Abstract
Watermarking identification codes were introduced by Y. Steinberg and N. Merhav. In their model they assumed that
(1) the attacker uses a single channel to attack the watermark and both,the information hider and the decoder, know the attack channel;
(2) the decoder either completely he knows the covertext or knows nothing about it.
Then instead of the first assumption they suggested to study more robust models and instead of the second assumption they suggested to consider the case where the information hider is allowed to send a secret key to the decoder according to the covertext.
In response to the first suggestion in this paper we assume that the attacker chooses an unknown (for both information hider and decoder) channel from a set of channels or a compound channel, to attack the watermark. In response to the second suggestion we present two models. In the first model according to the output sequence of covertext the information hider generates side information componentwise as the secret key. In the second model the only constraint to the key space is an upper bound for its rate.

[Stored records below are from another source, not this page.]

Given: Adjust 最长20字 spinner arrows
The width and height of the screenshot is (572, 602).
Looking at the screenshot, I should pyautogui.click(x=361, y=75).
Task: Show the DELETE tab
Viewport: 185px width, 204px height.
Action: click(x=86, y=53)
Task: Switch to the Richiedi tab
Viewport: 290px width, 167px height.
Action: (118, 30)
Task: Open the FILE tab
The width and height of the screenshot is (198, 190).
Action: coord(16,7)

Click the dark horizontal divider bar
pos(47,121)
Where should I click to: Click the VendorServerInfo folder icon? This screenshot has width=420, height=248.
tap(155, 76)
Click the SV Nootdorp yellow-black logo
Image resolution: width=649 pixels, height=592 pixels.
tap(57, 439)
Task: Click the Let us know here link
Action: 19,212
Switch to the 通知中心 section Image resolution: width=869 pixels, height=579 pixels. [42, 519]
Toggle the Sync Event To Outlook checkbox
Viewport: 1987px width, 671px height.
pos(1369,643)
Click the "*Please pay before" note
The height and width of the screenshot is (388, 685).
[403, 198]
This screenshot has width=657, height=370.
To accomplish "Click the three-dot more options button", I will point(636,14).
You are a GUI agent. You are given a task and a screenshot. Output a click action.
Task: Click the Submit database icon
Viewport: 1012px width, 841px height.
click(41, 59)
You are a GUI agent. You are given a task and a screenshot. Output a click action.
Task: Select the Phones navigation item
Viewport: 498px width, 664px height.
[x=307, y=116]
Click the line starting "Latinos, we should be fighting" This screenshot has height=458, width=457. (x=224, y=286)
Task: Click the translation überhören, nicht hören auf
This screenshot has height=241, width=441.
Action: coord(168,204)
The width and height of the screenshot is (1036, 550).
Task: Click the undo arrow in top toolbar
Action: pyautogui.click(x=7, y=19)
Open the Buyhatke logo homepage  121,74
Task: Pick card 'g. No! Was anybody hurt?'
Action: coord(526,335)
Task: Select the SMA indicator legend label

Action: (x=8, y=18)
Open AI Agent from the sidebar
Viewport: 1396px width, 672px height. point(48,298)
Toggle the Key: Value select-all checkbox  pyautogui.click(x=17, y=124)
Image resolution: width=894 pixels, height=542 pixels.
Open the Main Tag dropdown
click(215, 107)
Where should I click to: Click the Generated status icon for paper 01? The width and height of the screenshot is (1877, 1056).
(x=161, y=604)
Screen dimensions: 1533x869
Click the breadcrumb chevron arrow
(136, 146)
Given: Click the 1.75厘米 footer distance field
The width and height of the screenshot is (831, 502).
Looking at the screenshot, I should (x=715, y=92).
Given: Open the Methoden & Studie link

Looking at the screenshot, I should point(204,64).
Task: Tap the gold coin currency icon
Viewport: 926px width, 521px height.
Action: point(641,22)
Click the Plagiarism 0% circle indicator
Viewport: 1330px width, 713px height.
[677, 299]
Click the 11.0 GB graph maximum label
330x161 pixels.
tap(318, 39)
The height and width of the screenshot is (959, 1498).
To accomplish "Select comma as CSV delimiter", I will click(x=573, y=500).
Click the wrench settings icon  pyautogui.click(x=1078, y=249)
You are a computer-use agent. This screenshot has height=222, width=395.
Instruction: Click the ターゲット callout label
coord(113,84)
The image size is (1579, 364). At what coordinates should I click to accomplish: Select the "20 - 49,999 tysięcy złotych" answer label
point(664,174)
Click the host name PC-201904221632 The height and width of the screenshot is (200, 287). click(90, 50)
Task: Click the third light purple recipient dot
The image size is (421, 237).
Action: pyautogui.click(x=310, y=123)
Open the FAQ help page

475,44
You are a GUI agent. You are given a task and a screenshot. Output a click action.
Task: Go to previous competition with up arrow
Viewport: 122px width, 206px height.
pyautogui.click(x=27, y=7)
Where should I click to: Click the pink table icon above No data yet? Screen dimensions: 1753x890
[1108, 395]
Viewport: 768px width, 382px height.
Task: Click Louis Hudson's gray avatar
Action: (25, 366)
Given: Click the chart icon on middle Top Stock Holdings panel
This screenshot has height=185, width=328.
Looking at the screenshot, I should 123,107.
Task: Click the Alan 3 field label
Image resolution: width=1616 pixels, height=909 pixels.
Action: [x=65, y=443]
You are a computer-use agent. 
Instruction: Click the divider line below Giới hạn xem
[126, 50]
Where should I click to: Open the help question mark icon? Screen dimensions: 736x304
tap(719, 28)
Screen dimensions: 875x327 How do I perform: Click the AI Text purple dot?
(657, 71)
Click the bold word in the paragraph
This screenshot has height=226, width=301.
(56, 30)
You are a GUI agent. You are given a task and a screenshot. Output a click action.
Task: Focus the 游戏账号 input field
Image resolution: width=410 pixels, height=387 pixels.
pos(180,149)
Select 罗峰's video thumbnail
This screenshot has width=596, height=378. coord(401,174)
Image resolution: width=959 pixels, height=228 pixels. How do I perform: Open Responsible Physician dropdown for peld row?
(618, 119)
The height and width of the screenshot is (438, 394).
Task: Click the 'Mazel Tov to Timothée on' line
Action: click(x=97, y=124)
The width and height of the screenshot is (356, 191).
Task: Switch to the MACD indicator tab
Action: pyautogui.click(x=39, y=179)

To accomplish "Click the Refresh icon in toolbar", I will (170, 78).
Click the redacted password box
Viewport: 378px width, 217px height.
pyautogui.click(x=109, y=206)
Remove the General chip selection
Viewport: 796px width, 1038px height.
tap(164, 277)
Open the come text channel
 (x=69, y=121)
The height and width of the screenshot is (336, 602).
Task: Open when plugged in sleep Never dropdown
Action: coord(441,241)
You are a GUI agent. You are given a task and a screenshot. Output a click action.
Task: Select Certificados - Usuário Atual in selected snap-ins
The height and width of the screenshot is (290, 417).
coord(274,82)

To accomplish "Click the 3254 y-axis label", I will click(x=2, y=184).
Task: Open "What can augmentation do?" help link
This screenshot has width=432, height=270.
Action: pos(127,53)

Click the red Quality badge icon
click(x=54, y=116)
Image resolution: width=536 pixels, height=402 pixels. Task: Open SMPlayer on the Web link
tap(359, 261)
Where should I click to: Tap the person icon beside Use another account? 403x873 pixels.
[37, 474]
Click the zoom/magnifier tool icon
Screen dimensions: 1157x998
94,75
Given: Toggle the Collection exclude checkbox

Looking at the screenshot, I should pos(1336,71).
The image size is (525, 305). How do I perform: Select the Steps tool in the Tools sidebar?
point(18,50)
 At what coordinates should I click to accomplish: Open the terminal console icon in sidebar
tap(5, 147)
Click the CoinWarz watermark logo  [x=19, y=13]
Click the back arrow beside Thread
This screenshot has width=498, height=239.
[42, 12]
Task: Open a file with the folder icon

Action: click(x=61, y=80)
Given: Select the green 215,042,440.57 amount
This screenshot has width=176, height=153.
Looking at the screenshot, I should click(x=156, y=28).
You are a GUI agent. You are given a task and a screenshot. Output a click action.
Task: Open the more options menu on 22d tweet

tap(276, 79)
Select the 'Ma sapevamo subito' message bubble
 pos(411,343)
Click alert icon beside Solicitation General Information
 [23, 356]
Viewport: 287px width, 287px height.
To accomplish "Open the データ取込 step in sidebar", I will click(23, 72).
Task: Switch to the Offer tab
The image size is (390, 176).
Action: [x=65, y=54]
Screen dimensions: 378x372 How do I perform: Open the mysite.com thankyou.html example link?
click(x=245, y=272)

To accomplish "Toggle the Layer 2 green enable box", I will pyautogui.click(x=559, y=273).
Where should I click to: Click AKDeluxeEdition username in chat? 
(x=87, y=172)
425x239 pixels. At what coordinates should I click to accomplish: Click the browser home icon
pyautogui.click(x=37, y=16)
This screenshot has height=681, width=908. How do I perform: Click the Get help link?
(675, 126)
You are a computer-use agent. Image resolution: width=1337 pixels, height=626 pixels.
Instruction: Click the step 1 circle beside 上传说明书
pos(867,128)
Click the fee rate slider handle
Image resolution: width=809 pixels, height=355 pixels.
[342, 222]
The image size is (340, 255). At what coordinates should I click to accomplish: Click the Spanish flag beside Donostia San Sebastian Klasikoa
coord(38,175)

We present lower bounds for the identification capacities in the above models, which include the Steinberg and Merhav results on lower bounds. To obtain our lower bounds we introduce the corresponding models of common randomness. For the models with a single channel, we obtain the capacities of common randomness. For the models with a compound channel, we have lower and upper bounds and the differences of lower and upper bounds are due to the exchange and different orders of the max–min operations.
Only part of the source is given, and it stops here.